**Exercise instructions:** Word for word, restate each of the entries below, and drop every picture.

**Material supplied:**

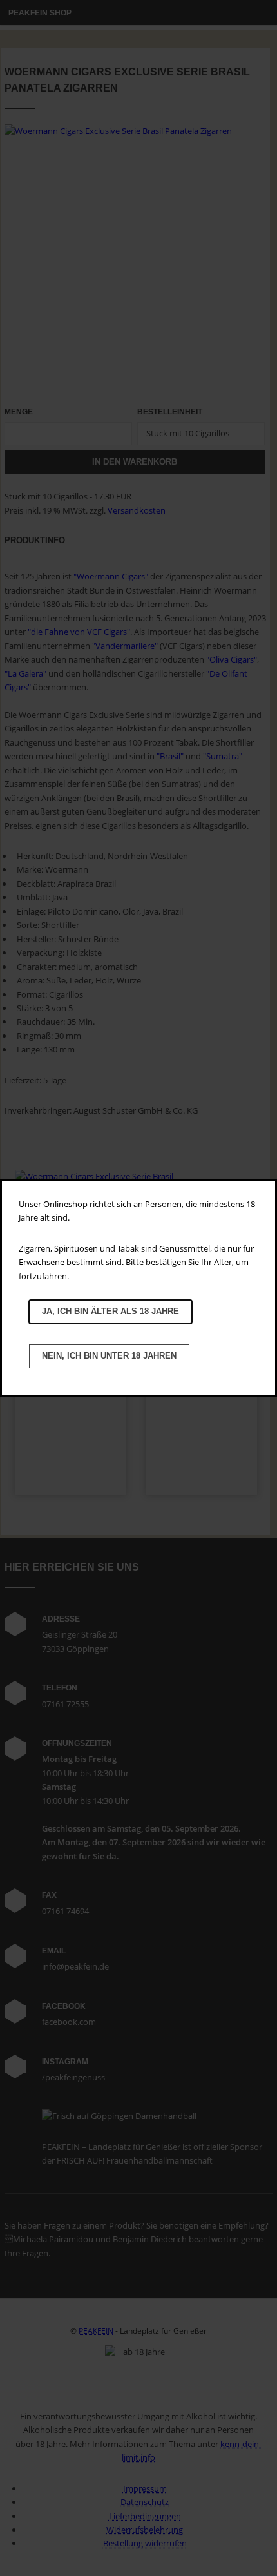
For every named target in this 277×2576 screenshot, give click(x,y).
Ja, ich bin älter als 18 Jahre (110, 1311)
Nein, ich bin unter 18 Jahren (109, 1356)
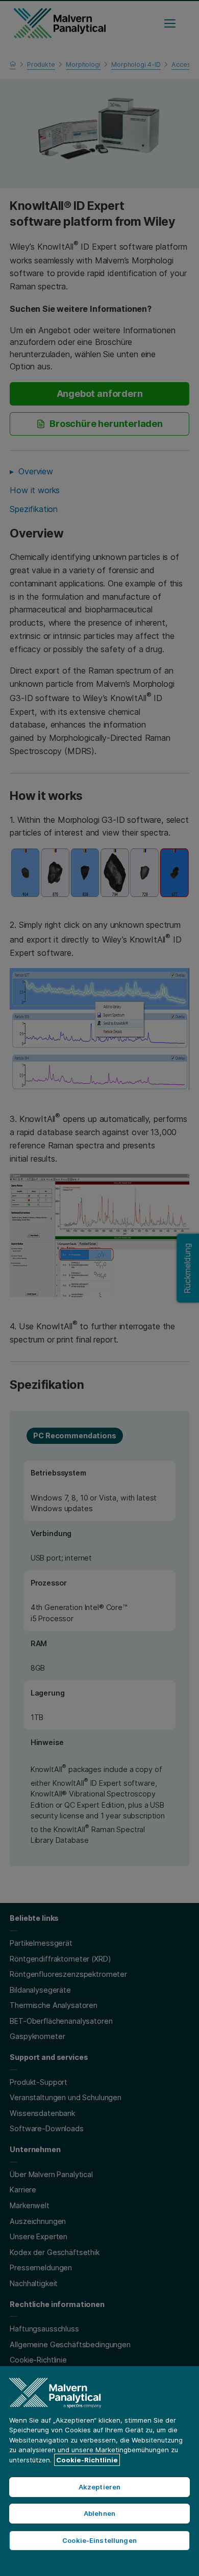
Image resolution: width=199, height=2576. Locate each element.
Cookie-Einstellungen (99, 2540)
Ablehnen (99, 2513)
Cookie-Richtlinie (87, 2460)
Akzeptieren (99, 2487)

**Your solution:**
For every named target in this 277×2576 screenshot, give click(x,y).
Ja, ich bin älter als 18 Jahre (110, 1311)
Nein, ich bin unter 18 Jahren (109, 1356)
Image resolution: width=199, height=2576. Locate each element.
Cookie-Einstellungen (99, 2540)
Ablehnen (99, 2513)
Cookie-Richtlinie (87, 2460)
Akzeptieren (99, 2487)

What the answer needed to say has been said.